On August 24, 1984, 19 and ½ months later, appellant was hospitalized at Fort Bend Community Hospital by a different physician for removal and biopsy of another lymph node, in the same area of her neck, which was reported as showing Hodgkin’s disease. On September 4th, she was readmitted to undergo surgical procedures and to begin radiation treatments. It was at this time that it was discovered that the disease, which at first appeared to be in its early stage, was in a more advanced stage with more serious repercussions. On January 22, 1985, appellant entered into a contract with an attorney regarding a possible malpractice suit. In March 1985, appellant had the slide of the same lymph node that had been examined by Dr. Mateo re-examined by another pathologist. She contends that this was the first time she learned conclusively of the erroneous report by Dr. Mateo. In April 1985, appellant’s attorney referred her to another attorney, who on August 30, 1985, filed the medical malpractice suit, also alleging breach of contract and warranty causes of action. This filing was approximately two years and eight months from the date of the incorrect pathology report.

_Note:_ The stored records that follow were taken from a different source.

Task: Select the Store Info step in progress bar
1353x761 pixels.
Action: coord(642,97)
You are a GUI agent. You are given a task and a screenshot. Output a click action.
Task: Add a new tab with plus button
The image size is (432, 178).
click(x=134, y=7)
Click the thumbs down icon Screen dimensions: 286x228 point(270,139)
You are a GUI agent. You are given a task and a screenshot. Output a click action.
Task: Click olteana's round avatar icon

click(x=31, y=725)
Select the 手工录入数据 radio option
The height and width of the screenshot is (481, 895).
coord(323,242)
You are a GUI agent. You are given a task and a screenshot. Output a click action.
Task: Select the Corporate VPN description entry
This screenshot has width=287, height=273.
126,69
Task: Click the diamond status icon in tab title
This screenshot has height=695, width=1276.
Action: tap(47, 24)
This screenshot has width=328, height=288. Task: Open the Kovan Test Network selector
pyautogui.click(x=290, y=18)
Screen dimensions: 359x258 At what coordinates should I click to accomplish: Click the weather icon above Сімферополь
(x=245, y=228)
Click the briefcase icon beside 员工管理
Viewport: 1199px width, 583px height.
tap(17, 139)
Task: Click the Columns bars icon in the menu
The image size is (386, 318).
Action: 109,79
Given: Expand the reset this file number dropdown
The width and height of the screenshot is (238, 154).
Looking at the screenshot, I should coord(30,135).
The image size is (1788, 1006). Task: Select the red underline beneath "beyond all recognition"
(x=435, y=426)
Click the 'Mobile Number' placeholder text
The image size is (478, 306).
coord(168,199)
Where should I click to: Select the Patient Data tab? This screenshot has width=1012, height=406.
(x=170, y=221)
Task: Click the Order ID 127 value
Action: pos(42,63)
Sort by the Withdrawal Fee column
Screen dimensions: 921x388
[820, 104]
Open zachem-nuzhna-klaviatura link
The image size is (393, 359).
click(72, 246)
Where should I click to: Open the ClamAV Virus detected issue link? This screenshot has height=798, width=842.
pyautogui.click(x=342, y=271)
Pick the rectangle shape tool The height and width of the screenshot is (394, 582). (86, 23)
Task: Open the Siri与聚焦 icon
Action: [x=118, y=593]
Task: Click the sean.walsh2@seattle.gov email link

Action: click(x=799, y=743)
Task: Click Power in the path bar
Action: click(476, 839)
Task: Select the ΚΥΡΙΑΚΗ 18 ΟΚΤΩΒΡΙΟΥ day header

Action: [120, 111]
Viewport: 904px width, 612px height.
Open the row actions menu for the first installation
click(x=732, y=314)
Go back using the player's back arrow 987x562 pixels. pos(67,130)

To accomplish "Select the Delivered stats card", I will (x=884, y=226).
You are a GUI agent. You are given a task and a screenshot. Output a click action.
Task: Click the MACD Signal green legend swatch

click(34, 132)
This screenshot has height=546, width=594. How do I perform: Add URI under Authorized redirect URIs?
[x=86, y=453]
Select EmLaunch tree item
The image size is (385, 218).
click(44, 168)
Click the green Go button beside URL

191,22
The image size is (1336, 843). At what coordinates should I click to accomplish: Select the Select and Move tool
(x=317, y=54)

Eight of the nine points of error raised by appellant challenge the application of the two-year statute of limitation provided for health care liability claims in article 4590i of the Texas Medical Liability Insurance Improvement Act (“the Act”). The pertinent part reads:

Sec. 10.01 Notwithstanding any other law, no health care liability claim may be commenced unless the action is filed within two years from the occurrence of the breach or tort or from the date the medical or health care treatment that is [625]*625the subject of the claim or the hospitalization for which the claim is made is completed; provided that, minors under the age of 12 years shall have until their 14th birthday in which to file, or have filed on their behalf, the claim. Except as herein provided, this subchapter applies to all persons regardless of minority or other legal disability.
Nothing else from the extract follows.